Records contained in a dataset
========

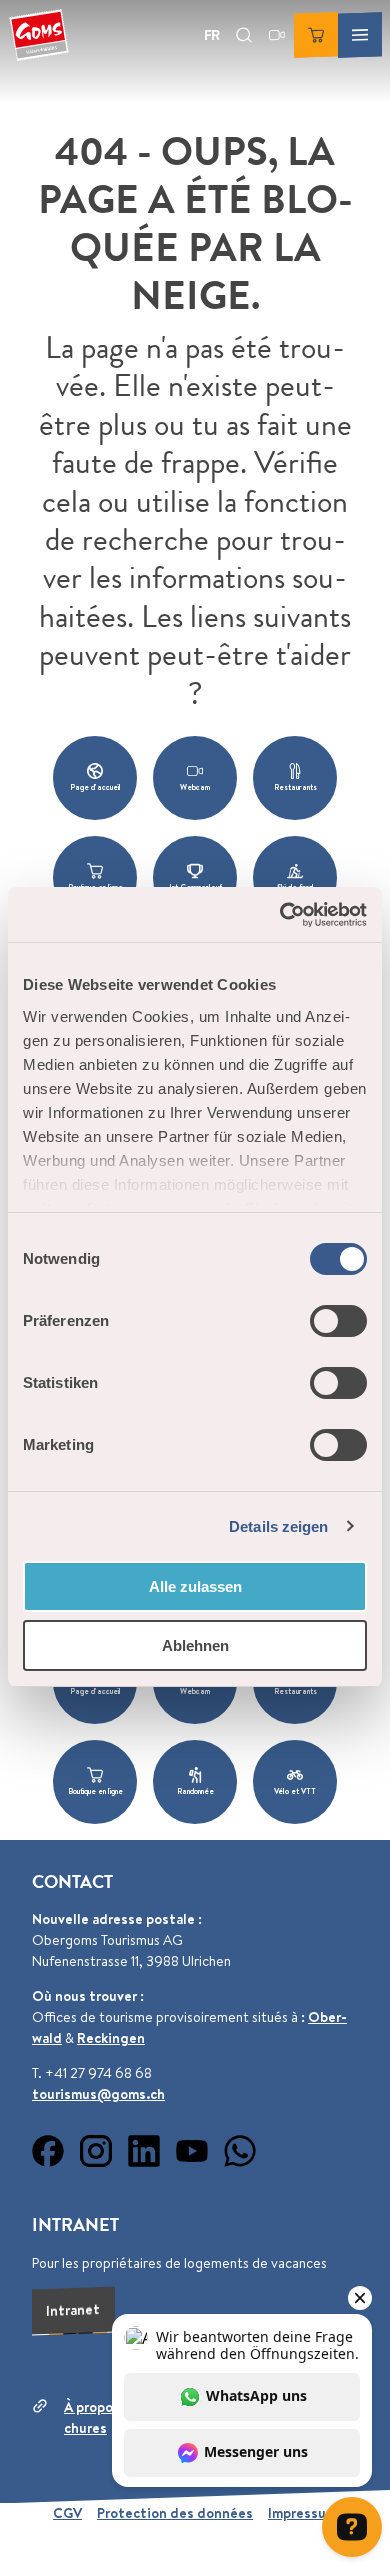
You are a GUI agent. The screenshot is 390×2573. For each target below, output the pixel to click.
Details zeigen (278, 1526)
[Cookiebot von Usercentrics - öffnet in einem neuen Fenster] (280, 915)
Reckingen (111, 2038)
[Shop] (316, 35)
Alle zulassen (195, 1586)
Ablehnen (195, 1645)
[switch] (338, 1321)
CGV (67, 2513)
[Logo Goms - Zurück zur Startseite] (39, 35)
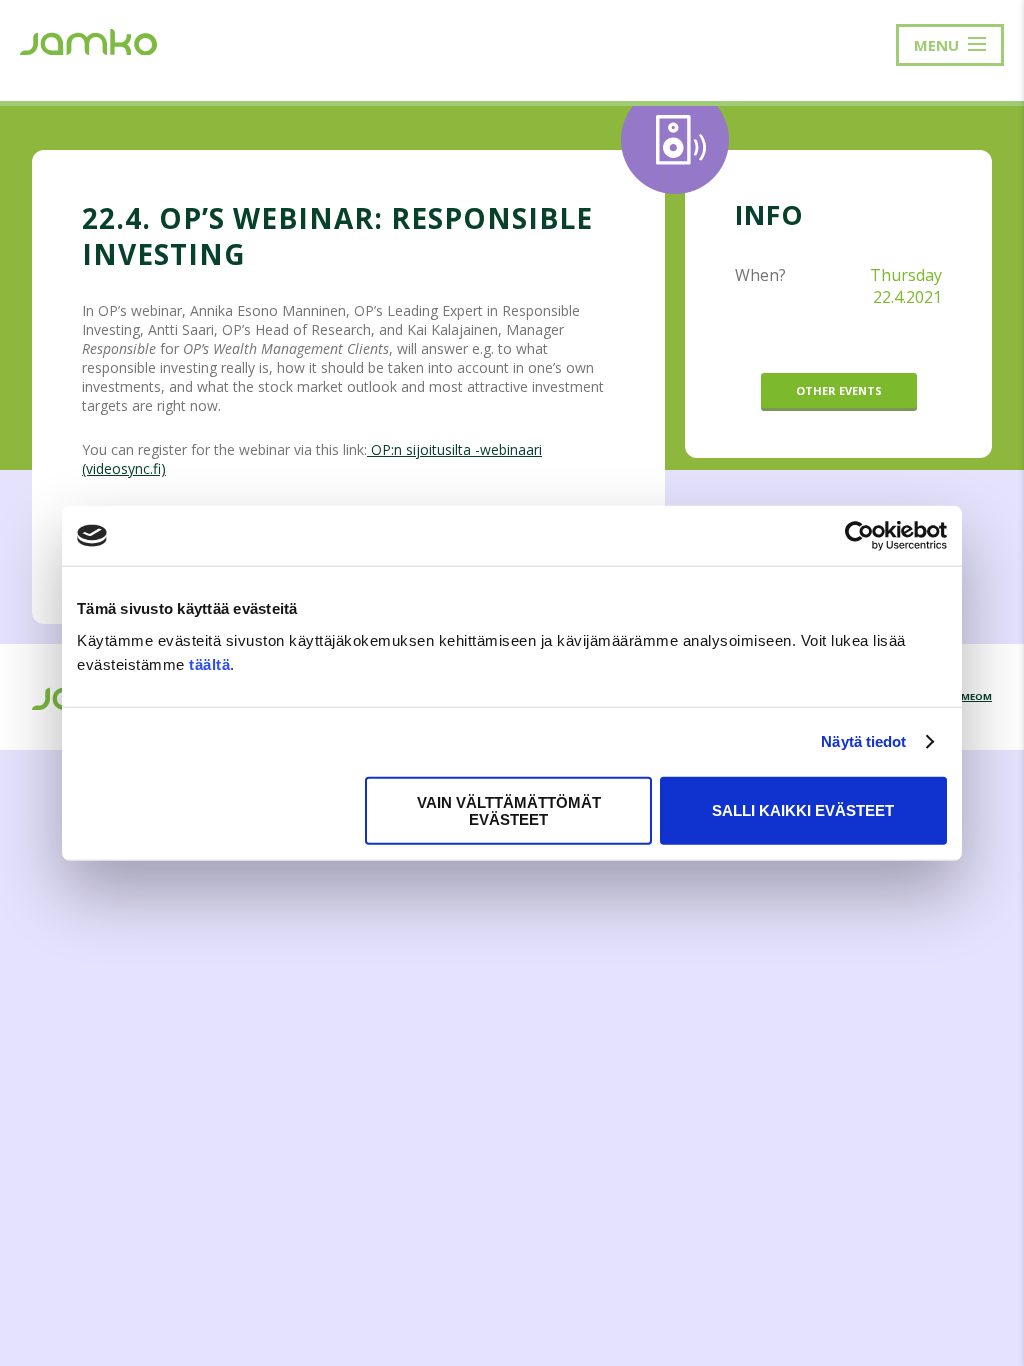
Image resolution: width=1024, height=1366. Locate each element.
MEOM (976, 696)
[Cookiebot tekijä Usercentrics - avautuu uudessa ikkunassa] (859, 536)
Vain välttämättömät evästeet (509, 810)
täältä (209, 663)
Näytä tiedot (863, 741)
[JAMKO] (88, 40)
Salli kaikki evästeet (803, 810)
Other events (839, 390)
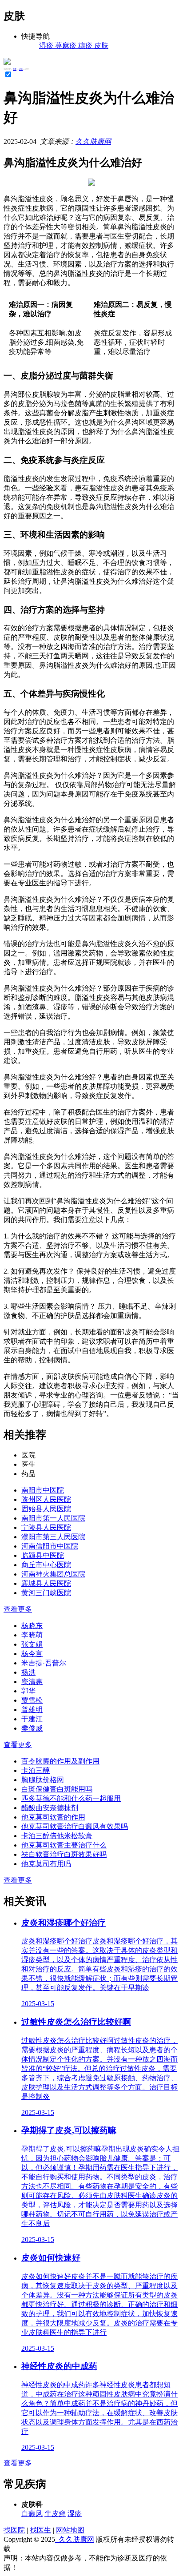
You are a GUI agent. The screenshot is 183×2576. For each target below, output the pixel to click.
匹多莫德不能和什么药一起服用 (71, 1798)
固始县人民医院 (46, 1509)
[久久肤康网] (7, 62)
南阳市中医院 (42, 1490)
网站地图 (70, 2530)
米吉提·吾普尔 (43, 1663)
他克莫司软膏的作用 (53, 1817)
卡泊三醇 (35, 1770)
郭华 (28, 1691)
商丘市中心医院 (46, 1565)
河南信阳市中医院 (49, 1546)
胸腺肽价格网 (42, 1780)
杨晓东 (32, 1625)
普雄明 (32, 1709)
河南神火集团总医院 (53, 1574)
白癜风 (32, 2513)
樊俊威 (32, 1728)
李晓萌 (32, 1635)
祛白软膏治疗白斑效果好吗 (64, 1854)
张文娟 (32, 1644)
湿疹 (75, 2513)
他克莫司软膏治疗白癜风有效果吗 (74, 1826)
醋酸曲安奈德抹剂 (49, 1808)
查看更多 (18, 1609)
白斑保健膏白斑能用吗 (56, 1789)
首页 (14, 69)
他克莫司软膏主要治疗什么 (64, 1845)
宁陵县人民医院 (46, 1527)
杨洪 (28, 1672)
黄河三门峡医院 (46, 1593)
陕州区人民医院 (46, 1499)
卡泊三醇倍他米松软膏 (56, 1835)
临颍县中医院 (42, 1555)
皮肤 (21, 69)
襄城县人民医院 (46, 1583)
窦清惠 (32, 1681)
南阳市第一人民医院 (53, 1518)
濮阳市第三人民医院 (53, 1537)
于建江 (32, 1719)
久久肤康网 (93, 141)
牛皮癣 (55, 2513)
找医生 (40, 2530)
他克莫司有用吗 (46, 1863)
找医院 (14, 2530)
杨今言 (32, 1653)
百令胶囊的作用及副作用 (60, 1761)
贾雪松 (32, 1700)
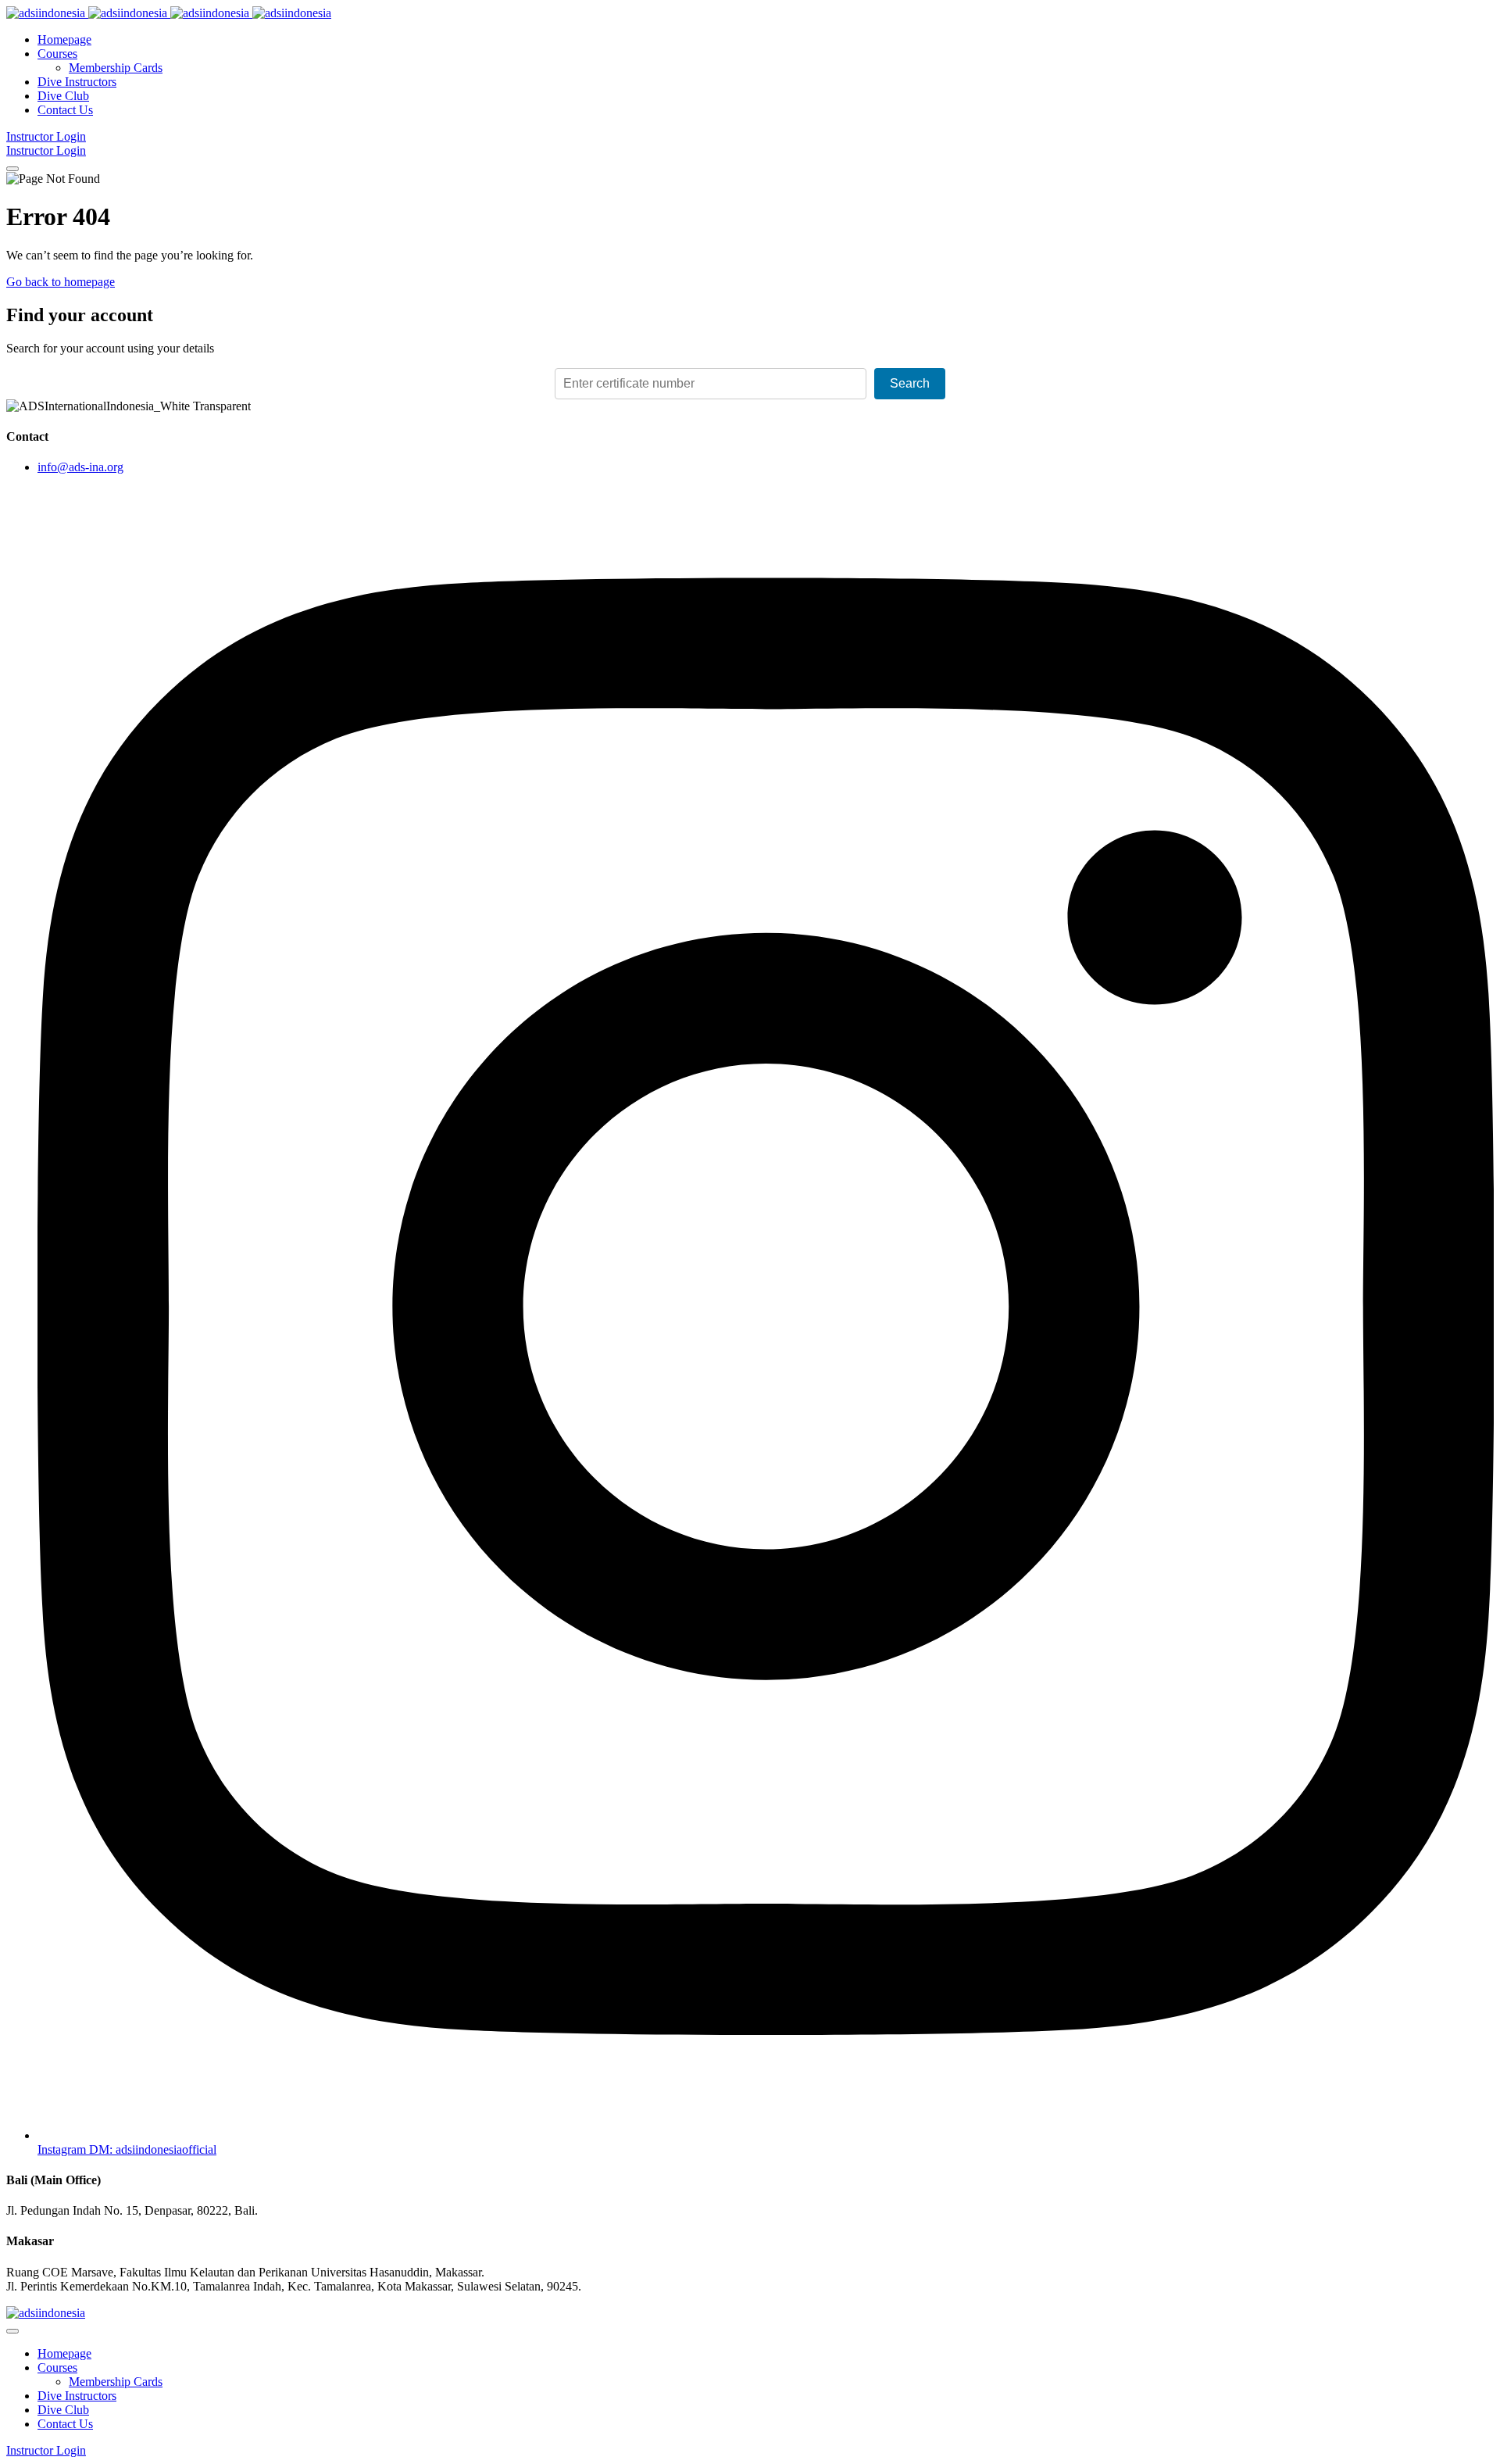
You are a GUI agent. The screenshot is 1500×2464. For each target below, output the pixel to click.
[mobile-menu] (12, 168)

========

How to complete this task: Copy every line of the data above in which the string "Cookiebot" appears.

Response area:
[Cookiebot von Usercentrics - öffnet in einem neuen Fenster] (280, 915)
[Cookiebot tekijä Usercentrics - avautuu uudessa ikkunassa] (859, 536)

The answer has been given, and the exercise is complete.